▸ **WHAT YOU ARE ASKED TO DO**
Please output the following data again, reproducing every line without any change.

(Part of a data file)

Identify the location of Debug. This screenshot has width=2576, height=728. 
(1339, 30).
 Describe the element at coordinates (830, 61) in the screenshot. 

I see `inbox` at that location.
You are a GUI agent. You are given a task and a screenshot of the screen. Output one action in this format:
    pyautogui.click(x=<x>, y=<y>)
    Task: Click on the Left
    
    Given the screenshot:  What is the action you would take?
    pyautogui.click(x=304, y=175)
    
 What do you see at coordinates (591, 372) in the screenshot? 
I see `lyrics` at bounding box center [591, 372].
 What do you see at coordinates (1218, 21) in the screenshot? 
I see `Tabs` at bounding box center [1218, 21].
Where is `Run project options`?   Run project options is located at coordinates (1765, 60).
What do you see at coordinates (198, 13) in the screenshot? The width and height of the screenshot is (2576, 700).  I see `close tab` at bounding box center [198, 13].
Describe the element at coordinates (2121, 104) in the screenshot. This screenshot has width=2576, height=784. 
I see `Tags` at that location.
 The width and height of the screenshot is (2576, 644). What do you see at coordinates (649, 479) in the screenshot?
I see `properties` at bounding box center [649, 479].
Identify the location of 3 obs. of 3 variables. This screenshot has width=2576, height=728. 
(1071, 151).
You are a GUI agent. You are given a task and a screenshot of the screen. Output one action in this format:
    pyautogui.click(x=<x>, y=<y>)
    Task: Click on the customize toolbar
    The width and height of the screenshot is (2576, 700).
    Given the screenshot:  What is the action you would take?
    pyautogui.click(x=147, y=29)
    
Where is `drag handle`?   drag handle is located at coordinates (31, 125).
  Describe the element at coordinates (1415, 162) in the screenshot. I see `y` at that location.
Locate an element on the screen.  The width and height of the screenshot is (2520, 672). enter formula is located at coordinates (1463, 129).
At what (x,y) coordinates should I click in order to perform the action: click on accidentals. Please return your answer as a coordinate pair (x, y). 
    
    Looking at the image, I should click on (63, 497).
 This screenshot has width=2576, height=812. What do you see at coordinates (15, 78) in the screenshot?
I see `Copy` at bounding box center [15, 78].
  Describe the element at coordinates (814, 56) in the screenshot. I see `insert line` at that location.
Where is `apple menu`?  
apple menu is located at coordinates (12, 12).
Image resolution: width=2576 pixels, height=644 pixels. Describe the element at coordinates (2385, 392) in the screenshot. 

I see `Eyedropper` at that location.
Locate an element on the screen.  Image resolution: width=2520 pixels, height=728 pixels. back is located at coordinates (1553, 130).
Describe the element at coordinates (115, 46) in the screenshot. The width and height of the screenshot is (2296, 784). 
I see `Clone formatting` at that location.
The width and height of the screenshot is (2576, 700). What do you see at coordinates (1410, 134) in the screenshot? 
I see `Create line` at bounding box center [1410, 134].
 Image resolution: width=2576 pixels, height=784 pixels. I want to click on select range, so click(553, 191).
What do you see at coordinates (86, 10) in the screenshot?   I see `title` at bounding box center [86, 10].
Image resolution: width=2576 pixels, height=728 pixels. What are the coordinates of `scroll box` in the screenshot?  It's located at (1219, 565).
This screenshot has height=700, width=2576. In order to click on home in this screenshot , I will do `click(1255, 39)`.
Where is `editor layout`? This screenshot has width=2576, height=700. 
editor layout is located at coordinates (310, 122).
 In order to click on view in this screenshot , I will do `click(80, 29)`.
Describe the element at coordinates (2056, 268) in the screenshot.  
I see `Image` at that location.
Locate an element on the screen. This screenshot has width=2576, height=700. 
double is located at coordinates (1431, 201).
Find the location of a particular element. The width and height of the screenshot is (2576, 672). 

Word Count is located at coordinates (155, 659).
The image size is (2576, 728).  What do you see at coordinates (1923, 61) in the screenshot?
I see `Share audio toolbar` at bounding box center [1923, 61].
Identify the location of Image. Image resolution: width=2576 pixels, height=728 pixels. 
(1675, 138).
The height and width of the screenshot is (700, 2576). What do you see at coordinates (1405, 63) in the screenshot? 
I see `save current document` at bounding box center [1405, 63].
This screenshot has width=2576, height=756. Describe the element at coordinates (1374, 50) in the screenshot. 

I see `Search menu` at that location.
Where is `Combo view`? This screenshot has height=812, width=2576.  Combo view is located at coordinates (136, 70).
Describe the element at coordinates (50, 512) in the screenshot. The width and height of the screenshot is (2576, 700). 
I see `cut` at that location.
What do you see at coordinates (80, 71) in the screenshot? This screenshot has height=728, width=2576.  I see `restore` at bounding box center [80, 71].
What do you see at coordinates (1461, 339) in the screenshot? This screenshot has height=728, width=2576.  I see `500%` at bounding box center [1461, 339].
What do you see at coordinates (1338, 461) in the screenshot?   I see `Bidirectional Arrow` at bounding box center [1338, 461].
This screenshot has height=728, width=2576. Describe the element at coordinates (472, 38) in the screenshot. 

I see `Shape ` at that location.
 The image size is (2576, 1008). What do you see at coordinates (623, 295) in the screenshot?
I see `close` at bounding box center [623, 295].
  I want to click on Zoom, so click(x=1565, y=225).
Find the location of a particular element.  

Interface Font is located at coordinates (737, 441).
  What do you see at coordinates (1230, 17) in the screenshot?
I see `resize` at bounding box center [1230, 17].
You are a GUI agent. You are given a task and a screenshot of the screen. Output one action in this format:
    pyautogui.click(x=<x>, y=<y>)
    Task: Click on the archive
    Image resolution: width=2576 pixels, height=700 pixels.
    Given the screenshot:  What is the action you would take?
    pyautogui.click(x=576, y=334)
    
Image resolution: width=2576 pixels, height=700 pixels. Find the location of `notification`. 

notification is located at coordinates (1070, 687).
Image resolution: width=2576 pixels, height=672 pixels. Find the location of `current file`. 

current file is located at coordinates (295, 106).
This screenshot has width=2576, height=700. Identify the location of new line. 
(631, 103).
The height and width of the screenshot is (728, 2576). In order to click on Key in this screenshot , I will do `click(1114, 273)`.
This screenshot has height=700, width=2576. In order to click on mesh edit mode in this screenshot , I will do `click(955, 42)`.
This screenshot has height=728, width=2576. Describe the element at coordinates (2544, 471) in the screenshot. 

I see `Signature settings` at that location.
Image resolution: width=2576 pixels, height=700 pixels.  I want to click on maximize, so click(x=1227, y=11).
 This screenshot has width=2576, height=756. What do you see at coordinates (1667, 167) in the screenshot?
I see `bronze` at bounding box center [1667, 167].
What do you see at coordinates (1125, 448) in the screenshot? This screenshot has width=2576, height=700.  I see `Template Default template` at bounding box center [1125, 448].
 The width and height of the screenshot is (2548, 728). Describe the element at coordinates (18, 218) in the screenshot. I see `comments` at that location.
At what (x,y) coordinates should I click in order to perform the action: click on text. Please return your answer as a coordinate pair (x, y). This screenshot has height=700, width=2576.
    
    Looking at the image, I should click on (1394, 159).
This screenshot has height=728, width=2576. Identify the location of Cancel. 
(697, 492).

▸ **COMPLETED EXERCISE**
Identify the location of Debug. This screenshot has width=2576, height=728. 
(1339, 30).
 Describe the element at coordinates (830, 61) in the screenshot. 

I see `inbox` at that location.
You are a GUI agent. You are given a task and a screenshot of the screen. Output one action in this format:
    pyautogui.click(x=<x>, y=<y>)
    Task: Click on the Left
    
    Given the screenshot:  What is the action you would take?
    pyautogui.click(x=304, y=175)
    
 What do you see at coordinates (591, 372) in the screenshot? 
I see `lyrics` at bounding box center [591, 372].
 What do you see at coordinates (1218, 21) in the screenshot? 
I see `Tabs` at bounding box center [1218, 21].
Where is `Run project options`?   Run project options is located at coordinates (1765, 60).
What do you see at coordinates (198, 13) in the screenshot? The width and height of the screenshot is (2576, 700).  I see `close tab` at bounding box center [198, 13].
Describe the element at coordinates (2121, 104) in the screenshot. This screenshot has width=2576, height=784. 
I see `Tags` at that location.
 The width and height of the screenshot is (2576, 644). What do you see at coordinates (649, 479) in the screenshot?
I see `properties` at bounding box center [649, 479].
Identify the location of 3 obs. of 3 variables. This screenshot has width=2576, height=728. 
(1071, 151).
You are a GUI agent. You are given a task and a screenshot of the screen. Output one action in this format:
    pyautogui.click(x=<x>, y=<y>)
    Task: Click on the customize toolbar
    The width and height of the screenshot is (2576, 700).
    Given the screenshot:  What is the action you would take?
    pyautogui.click(x=147, y=29)
    
Where is `drag handle`?   drag handle is located at coordinates (31, 125).
  Describe the element at coordinates (1415, 162) in the screenshot. I see `y` at that location.
Locate an element on the screen.  The width and height of the screenshot is (2520, 672). enter formula is located at coordinates (1463, 129).
At what (x,y) coordinates should I click in order to perform the action: click on accidentals. Please return your answer as a coordinate pair (x, y). 
    
    Looking at the image, I should click on (63, 497).
 This screenshot has width=2576, height=812. What do you see at coordinates (15, 78) in the screenshot?
I see `Copy` at bounding box center [15, 78].
  Describe the element at coordinates (814, 56) in the screenshot. I see `insert line` at that location.
Where is `apple menu`?  
apple menu is located at coordinates (12, 12).
Image resolution: width=2576 pixels, height=644 pixels. Describe the element at coordinates (2385, 392) in the screenshot. 

I see `Eyedropper` at that location.
Locate an element on the screen.  Image resolution: width=2520 pixels, height=728 pixels. back is located at coordinates (1553, 130).
Describe the element at coordinates (115, 46) in the screenshot. The width and height of the screenshot is (2296, 784). 
I see `Clone formatting` at that location.
The width and height of the screenshot is (2576, 700). What do you see at coordinates (1410, 134) in the screenshot? 
I see `Create line` at bounding box center [1410, 134].
 Image resolution: width=2576 pixels, height=784 pixels. I want to click on select range, so click(553, 191).
What do you see at coordinates (86, 10) in the screenshot?   I see `title` at bounding box center [86, 10].
Image resolution: width=2576 pixels, height=728 pixels. What are the coordinates of `scroll box` in the screenshot?  It's located at (1219, 565).
This screenshot has height=700, width=2576. In order to click on home in this screenshot , I will do `click(1255, 39)`.
Where is `editor layout`? This screenshot has width=2576, height=700. 
editor layout is located at coordinates (310, 122).
 In order to click on view in this screenshot , I will do `click(80, 29)`.
Describe the element at coordinates (2056, 268) in the screenshot.  
I see `Image` at that location.
Locate an element on the screen. This screenshot has width=2576, height=700. 
double is located at coordinates (1431, 201).
Find the location of a particular element. The width and height of the screenshot is (2576, 672). 

Word Count is located at coordinates (155, 659).
The image size is (2576, 728).  What do you see at coordinates (1923, 61) in the screenshot?
I see `Share audio toolbar` at bounding box center [1923, 61].
Identify the location of Image. Image resolution: width=2576 pixels, height=728 pixels. 
(1675, 138).
The height and width of the screenshot is (700, 2576). What do you see at coordinates (1405, 63) in the screenshot? 
I see `save current document` at bounding box center [1405, 63].
This screenshot has width=2576, height=756. Describe the element at coordinates (1374, 50) in the screenshot. 

I see `Search menu` at that location.
Where is `Combo view`? This screenshot has height=812, width=2576.  Combo view is located at coordinates (136, 70).
Describe the element at coordinates (50, 512) in the screenshot. The width and height of the screenshot is (2576, 700). 
I see `cut` at that location.
What do you see at coordinates (80, 71) in the screenshot? This screenshot has height=728, width=2576.  I see `restore` at bounding box center [80, 71].
What do you see at coordinates (1461, 339) in the screenshot? This screenshot has height=728, width=2576.  I see `500%` at bounding box center [1461, 339].
What do you see at coordinates (1338, 461) in the screenshot?   I see `Bidirectional Arrow` at bounding box center [1338, 461].
This screenshot has height=728, width=2576. Describe the element at coordinates (472, 38) in the screenshot. 

I see `Shape ` at that location.
 The image size is (2576, 1008). What do you see at coordinates (623, 295) in the screenshot?
I see `close` at bounding box center [623, 295].
  I want to click on Zoom, so click(x=1565, y=225).
Find the location of a particular element.  

Interface Font is located at coordinates (737, 441).
  What do you see at coordinates (1230, 17) in the screenshot?
I see `resize` at bounding box center [1230, 17].
You are a GUI agent. You are given a task and a screenshot of the screen. Output one action in this format:
    pyautogui.click(x=<x>, y=<y>)
    Task: Click on the archive
    Image resolution: width=2576 pixels, height=700 pixels.
    Given the screenshot:  What is the action you would take?
    pyautogui.click(x=576, y=334)
    
Image resolution: width=2576 pixels, height=700 pixels. Find the location of `notification`. 

notification is located at coordinates (1070, 687).
Image resolution: width=2576 pixels, height=672 pixels. Find the location of `current file`. 

current file is located at coordinates (295, 106).
This screenshot has width=2576, height=700. Identify the location of new line. 
(631, 103).
The height and width of the screenshot is (728, 2576). In order to click on Key in this screenshot , I will do `click(1114, 273)`.
This screenshot has height=700, width=2576. In order to click on mesh edit mode in this screenshot , I will do `click(955, 42)`.
This screenshot has height=728, width=2576. Describe the element at coordinates (2544, 471) in the screenshot. 

I see `Signature settings` at that location.
Image resolution: width=2576 pixels, height=700 pixels.  I want to click on maximize, so click(x=1227, y=11).
 This screenshot has width=2576, height=756. What do you see at coordinates (1667, 167) in the screenshot?
I see `bronze` at bounding box center [1667, 167].
What do you see at coordinates (1125, 448) in the screenshot? This screenshot has width=2576, height=700.  I see `Template Default template` at bounding box center [1125, 448].
 The width and height of the screenshot is (2548, 728). Describe the element at coordinates (18, 218) in the screenshot. I see `comments` at that location.
At what (x,y) coordinates should I click in order to perform the action: click on text. Please return your answer as a coordinate pair (x, y). This screenshot has height=700, width=2576.
    
    Looking at the image, I should click on (1394, 159).
This screenshot has height=728, width=2576. Identify the location of Cancel. 
(697, 492).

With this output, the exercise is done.